• What is required:
Arrange the records below as a numbered list, leaving out any blank lines. Include only the stretch that starts with the line containing "Image resolution: width=1366" and ends with the line containing "This screenshot has width=1680, height=1050.", with both of those lines included.

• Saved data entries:
··········
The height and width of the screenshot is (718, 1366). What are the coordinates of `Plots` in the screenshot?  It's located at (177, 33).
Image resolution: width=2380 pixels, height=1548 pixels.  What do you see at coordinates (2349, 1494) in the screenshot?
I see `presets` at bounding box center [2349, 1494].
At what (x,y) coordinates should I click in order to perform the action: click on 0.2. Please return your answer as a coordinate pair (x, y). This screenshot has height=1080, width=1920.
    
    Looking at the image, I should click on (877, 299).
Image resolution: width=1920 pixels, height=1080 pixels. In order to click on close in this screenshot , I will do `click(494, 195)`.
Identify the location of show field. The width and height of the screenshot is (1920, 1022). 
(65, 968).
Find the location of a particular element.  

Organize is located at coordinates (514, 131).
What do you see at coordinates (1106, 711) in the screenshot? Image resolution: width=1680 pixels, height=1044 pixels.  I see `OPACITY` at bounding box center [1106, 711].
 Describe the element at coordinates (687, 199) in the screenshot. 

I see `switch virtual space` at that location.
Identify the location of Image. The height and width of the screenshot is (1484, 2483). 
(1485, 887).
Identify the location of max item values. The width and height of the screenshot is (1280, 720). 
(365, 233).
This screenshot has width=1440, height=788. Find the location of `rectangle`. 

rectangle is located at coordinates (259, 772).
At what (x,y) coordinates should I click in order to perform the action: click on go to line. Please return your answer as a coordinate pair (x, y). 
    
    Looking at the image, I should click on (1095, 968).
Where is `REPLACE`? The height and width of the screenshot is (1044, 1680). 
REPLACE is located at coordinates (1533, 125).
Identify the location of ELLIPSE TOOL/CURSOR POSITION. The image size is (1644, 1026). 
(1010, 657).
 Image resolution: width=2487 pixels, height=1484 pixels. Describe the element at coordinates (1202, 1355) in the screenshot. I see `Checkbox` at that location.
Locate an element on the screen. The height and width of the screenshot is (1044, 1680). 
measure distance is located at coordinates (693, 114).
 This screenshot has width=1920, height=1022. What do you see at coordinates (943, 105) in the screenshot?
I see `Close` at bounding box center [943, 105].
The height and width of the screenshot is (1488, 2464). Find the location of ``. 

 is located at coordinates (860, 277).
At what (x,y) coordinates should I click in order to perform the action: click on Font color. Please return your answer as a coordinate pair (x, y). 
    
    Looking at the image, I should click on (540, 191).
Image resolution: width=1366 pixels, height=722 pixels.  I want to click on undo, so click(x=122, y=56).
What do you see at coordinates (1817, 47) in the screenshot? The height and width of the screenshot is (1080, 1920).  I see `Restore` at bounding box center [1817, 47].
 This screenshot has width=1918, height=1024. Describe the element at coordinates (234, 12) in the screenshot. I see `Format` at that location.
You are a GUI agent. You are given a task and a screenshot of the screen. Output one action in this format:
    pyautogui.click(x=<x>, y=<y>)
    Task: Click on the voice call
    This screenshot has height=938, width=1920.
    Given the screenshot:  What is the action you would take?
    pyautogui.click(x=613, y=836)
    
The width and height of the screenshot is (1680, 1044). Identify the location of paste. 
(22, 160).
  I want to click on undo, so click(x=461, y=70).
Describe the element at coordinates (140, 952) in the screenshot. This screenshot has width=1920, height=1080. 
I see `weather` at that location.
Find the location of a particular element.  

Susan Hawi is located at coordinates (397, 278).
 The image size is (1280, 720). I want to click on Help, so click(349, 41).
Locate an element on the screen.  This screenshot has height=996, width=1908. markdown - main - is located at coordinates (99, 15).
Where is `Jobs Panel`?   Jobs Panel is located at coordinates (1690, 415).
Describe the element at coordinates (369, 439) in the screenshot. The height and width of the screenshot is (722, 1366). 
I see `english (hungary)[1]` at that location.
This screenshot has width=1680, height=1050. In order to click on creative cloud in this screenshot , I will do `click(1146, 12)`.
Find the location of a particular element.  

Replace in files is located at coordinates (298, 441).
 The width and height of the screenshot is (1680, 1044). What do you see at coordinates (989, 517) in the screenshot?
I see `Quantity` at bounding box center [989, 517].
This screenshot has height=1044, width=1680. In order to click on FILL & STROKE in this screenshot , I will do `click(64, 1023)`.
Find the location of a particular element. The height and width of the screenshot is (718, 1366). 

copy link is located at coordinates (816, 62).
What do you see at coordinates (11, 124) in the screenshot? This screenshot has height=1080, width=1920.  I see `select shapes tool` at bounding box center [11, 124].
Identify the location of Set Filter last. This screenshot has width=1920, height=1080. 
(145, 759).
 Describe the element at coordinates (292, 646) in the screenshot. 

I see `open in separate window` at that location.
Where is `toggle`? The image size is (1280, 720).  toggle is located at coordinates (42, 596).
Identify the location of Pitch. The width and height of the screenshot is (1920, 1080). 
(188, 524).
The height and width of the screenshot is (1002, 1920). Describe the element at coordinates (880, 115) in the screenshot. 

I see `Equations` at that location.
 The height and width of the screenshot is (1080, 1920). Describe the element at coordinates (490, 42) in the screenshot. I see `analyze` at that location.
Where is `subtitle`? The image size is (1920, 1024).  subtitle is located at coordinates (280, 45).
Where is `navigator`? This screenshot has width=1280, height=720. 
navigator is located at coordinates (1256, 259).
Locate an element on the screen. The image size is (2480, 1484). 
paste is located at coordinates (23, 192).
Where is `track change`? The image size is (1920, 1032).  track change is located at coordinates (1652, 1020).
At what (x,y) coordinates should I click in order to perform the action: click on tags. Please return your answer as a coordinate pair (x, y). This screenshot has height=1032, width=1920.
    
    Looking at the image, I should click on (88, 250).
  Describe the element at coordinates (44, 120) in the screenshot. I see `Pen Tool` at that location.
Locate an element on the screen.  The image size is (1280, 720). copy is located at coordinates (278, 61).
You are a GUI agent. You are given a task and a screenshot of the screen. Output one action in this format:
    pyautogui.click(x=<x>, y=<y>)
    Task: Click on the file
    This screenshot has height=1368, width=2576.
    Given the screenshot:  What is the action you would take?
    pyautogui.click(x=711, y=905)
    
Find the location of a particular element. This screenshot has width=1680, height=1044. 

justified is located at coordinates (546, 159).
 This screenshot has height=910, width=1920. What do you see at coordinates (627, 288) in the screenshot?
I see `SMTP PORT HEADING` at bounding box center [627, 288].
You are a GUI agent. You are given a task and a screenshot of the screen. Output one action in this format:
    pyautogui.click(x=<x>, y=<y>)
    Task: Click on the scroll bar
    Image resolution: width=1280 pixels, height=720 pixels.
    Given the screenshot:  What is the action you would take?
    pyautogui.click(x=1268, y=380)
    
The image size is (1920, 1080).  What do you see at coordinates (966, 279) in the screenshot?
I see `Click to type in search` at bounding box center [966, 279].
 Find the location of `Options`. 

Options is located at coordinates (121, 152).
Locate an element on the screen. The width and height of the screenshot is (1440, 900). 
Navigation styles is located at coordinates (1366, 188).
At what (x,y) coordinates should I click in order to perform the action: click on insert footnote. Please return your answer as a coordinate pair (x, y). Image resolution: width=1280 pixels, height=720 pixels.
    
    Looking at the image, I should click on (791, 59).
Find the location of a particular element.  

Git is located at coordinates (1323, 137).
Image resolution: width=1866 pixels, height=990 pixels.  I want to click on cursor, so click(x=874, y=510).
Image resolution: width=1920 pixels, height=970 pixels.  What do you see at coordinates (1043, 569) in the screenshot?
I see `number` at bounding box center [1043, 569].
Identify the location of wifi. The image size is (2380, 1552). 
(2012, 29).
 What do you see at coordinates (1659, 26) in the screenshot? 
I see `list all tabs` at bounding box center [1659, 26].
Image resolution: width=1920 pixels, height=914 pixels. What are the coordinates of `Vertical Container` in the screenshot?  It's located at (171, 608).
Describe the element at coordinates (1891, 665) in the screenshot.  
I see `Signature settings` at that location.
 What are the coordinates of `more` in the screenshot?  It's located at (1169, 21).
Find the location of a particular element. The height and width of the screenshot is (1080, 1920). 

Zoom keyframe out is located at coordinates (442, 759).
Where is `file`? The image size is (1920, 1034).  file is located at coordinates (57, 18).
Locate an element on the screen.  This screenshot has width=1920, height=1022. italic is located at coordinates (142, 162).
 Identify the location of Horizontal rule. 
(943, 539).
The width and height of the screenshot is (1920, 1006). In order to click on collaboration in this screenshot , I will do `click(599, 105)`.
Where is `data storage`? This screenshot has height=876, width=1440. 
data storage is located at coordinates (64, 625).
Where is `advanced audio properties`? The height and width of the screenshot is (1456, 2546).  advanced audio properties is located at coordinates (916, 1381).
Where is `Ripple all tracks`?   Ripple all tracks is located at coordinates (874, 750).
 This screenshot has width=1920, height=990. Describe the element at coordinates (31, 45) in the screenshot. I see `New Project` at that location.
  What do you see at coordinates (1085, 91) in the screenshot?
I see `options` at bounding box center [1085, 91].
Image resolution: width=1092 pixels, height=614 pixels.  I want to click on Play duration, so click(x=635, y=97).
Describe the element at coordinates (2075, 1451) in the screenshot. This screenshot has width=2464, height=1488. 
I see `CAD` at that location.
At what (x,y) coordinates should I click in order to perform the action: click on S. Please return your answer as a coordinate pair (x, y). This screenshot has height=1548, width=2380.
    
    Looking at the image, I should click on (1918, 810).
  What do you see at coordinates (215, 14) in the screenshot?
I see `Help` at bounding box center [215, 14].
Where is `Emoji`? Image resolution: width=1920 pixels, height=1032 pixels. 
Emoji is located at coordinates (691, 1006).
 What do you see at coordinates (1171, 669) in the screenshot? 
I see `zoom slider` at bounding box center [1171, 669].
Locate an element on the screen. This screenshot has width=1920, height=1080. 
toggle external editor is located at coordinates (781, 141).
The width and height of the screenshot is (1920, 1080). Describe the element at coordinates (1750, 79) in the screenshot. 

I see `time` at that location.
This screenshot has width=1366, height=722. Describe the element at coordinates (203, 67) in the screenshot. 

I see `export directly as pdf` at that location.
··········
• Answer:
1. Image resolution: width=1366 pixels, height=722 pixels.  I want to click on undo, so click(x=122, y=56).
2. What do you see at coordinates (1817, 47) in the screenshot? The height and width of the screenshot is (1080, 1920).  I see `Restore` at bounding box center [1817, 47].
3.  This screenshot has width=1918, height=1024. Describe the element at coordinates (234, 12) in the screenshot. I see `Format` at that location.
4. You are a GUI agent. You are given a task and a screenshot of the screen. Output one action in this format:
5.     pyautogui.click(x=<x>, y=<y>)
6.     Task: Click on the voice call
7.     This screenshot has height=938, width=1920.
8.     Given the screenshot:  What is the action you would take?
9.     pyautogui.click(x=613, y=836)
10. The width and height of the screenshot is (1680, 1044). Identify the location of paste. 
11. (22, 160).
12.   I want to click on undo, so click(x=461, y=70).
13. Describe the element at coordinates (140, 952) in the screenshot. This screenshot has width=1920, height=1080. 
14. I see `weather` at that location.
15. Find the location of a particular element.  
16. Susan Hawi is located at coordinates (397, 278).
17.  The image size is (1280, 720). I want to click on Help, so click(349, 41).
18. Locate an element on the screen.  This screenshot has height=996, width=1908. markdown - main - is located at coordinates (99, 15).
19. Where is `Jobs Panel`?   Jobs Panel is located at coordinates (1690, 415).
20. Describe the element at coordinates (369, 439) in the screenshot. The height and width of the screenshot is (722, 1366). 
21. I see `english (hungary)[1]` at that location.
22. This screenshot has width=1680, height=1050. In order to click on creative cloud in this screenshot , I will do `click(1146, 12)`.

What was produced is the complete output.